Dataset records >>
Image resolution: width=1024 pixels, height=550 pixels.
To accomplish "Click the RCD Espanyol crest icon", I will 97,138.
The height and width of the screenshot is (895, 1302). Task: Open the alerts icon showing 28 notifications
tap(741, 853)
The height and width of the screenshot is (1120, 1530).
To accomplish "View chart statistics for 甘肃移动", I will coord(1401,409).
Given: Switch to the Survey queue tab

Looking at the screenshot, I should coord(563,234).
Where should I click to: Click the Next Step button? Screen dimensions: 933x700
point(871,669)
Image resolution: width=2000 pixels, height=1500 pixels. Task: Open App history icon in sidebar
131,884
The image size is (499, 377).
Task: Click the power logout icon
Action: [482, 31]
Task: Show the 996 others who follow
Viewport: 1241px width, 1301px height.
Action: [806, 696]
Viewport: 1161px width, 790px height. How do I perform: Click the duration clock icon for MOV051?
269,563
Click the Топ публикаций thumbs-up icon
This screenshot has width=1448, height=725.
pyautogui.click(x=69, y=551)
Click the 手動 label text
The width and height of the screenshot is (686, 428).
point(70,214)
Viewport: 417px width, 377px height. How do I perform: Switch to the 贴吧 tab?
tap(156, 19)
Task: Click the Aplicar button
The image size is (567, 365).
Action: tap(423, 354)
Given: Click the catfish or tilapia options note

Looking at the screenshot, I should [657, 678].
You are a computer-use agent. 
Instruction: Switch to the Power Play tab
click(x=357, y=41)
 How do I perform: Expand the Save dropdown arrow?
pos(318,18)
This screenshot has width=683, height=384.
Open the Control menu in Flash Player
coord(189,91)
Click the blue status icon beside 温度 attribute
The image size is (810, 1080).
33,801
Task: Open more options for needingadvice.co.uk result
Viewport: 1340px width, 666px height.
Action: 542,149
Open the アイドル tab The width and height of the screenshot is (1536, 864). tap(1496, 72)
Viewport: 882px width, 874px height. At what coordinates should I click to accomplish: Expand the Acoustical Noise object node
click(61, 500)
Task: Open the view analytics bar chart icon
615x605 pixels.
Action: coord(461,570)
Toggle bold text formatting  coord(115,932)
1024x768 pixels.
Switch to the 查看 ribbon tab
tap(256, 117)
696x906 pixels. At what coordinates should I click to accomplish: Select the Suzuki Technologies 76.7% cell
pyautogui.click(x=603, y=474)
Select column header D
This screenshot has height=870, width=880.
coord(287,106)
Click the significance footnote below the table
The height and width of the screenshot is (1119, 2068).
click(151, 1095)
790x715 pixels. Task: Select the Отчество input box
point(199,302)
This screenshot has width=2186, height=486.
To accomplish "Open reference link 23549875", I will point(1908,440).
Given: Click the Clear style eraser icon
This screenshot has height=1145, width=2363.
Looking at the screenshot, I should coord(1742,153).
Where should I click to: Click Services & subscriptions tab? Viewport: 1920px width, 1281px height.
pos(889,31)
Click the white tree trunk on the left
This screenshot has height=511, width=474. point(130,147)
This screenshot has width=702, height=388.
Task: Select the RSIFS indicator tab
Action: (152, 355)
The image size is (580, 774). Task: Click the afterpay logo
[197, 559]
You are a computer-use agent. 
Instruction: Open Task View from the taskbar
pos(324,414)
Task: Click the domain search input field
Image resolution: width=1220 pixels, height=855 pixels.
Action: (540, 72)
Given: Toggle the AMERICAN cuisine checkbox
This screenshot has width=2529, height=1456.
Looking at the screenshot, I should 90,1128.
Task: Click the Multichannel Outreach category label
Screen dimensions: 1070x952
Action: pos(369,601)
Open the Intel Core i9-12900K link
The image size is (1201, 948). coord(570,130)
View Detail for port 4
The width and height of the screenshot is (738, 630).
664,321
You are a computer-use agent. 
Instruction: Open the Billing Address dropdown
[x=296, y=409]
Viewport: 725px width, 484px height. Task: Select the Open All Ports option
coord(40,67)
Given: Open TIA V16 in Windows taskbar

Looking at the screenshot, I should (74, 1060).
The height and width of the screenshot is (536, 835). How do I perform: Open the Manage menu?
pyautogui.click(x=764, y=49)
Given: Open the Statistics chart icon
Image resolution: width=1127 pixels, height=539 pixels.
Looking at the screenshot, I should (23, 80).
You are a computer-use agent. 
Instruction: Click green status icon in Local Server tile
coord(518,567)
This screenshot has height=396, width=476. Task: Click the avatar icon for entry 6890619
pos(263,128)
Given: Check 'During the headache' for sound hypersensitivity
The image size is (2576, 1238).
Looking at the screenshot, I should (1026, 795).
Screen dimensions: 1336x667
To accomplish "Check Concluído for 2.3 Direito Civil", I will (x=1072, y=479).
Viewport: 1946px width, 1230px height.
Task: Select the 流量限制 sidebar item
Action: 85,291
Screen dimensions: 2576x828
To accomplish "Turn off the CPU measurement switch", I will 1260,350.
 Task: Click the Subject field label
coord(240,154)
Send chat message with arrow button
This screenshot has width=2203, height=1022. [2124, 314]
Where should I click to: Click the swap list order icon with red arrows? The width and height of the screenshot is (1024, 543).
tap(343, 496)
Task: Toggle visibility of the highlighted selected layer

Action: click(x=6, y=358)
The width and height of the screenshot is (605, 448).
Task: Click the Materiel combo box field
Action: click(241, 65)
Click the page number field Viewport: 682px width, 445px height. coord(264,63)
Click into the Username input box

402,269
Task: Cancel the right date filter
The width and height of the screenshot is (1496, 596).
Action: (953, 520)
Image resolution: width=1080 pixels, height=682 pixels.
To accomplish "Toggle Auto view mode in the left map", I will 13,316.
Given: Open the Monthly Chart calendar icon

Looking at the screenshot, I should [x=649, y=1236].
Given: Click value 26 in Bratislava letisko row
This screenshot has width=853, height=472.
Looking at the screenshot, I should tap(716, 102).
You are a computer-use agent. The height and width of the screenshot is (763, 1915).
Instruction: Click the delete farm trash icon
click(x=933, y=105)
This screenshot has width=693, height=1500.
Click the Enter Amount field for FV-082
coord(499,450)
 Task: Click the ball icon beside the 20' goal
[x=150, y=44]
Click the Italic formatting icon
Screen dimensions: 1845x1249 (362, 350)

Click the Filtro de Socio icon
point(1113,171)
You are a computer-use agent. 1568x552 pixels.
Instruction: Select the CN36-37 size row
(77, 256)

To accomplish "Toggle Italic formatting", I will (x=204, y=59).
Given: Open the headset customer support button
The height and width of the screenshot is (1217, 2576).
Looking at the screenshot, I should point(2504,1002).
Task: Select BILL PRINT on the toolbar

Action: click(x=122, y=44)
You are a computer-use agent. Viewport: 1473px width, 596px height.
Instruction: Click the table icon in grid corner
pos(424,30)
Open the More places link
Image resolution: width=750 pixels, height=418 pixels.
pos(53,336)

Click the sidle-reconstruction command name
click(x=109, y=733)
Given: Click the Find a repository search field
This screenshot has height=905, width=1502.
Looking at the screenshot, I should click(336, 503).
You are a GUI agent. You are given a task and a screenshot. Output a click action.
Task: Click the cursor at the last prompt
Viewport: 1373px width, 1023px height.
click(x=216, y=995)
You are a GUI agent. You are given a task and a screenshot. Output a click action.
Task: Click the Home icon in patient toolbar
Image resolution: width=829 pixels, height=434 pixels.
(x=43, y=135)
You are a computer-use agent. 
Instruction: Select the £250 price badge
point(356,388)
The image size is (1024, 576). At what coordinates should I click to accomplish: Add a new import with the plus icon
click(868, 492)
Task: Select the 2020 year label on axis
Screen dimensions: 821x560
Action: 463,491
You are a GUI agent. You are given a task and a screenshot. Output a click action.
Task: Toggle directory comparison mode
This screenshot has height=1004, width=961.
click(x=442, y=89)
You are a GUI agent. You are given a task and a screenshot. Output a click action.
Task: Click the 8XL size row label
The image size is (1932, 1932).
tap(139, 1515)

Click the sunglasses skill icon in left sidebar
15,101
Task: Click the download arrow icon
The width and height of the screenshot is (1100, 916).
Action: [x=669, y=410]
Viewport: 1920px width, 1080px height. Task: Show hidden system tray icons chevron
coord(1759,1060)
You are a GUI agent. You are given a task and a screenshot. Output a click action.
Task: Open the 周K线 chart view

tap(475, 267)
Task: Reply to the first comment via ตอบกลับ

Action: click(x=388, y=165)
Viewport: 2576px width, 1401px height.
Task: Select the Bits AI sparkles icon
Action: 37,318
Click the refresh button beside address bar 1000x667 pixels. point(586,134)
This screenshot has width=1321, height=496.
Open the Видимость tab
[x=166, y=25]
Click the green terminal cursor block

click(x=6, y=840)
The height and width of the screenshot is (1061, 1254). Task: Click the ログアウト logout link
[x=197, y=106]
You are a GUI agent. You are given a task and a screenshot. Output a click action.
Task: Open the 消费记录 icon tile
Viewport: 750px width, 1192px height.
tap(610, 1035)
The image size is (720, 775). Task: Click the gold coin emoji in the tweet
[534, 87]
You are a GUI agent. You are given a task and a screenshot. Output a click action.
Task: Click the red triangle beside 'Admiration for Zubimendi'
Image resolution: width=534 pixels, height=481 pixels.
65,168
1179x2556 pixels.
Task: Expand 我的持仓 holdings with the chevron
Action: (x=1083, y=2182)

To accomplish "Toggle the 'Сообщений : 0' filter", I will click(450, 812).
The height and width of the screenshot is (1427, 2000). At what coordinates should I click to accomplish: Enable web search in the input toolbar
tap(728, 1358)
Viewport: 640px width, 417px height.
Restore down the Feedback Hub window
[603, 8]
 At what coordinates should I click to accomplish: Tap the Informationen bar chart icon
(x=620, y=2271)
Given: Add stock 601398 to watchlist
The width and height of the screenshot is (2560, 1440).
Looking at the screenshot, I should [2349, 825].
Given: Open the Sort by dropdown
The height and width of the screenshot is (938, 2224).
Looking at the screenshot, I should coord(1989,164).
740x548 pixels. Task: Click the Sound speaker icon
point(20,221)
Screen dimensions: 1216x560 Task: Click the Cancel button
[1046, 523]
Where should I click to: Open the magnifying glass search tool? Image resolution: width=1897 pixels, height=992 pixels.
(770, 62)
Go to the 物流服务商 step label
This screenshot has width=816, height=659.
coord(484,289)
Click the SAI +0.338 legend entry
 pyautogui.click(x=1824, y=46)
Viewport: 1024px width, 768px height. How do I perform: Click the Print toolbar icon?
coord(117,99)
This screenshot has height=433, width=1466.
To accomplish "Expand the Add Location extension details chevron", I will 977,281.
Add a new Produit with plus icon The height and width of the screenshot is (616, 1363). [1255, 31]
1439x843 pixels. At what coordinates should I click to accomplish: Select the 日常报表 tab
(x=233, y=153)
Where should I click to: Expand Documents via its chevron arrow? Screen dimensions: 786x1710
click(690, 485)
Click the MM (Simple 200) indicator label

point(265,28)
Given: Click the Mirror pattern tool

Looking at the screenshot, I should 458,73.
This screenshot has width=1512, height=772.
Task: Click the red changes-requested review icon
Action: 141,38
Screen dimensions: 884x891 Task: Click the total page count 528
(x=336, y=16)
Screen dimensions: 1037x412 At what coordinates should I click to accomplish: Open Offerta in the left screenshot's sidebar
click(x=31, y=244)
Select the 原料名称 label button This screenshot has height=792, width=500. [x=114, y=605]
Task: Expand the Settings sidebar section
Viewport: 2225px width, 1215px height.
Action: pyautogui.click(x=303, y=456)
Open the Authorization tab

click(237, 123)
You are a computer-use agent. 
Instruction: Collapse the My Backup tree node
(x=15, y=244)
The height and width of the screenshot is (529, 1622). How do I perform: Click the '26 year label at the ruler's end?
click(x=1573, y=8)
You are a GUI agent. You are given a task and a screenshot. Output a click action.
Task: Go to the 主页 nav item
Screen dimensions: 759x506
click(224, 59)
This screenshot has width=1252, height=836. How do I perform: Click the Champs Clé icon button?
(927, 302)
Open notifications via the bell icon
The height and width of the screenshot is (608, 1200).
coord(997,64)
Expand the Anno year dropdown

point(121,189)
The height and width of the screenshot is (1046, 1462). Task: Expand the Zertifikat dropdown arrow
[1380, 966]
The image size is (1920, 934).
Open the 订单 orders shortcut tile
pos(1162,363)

Task >>
Could you recast the items above, from the line containing "Screen dimensions: 1216x560" through the line containing "coord(117,99)", as a Markdown table with the columns Row and Text, giving each non-blank line its own numbered row?

Solution to the problem >>
| Row | Text |
|---|---|
| 1 | Screen dimensions: 1216x560 Task: Click the Cancel button |
| 2 | [1046, 523] |
| 3 | Where should I click to: Open the magnifying glass search tool? Image resolution: width=1897 pixels, height=992 pixels. |
| 4 | (770, 62) |
| 5 | Go to the 物流服务商 step label |
| 6 | This screenshot has width=816, height=659. |
| 7 | coord(484,289) |
| 8 | Click the SAI +0.338 legend entry |
| 9 |  pyautogui.click(x=1824, y=46) |
| 10 | Viewport: 1024px width, 768px height. How do I perform: Click the Print toolbar icon? |
| 11 | coord(117,99) |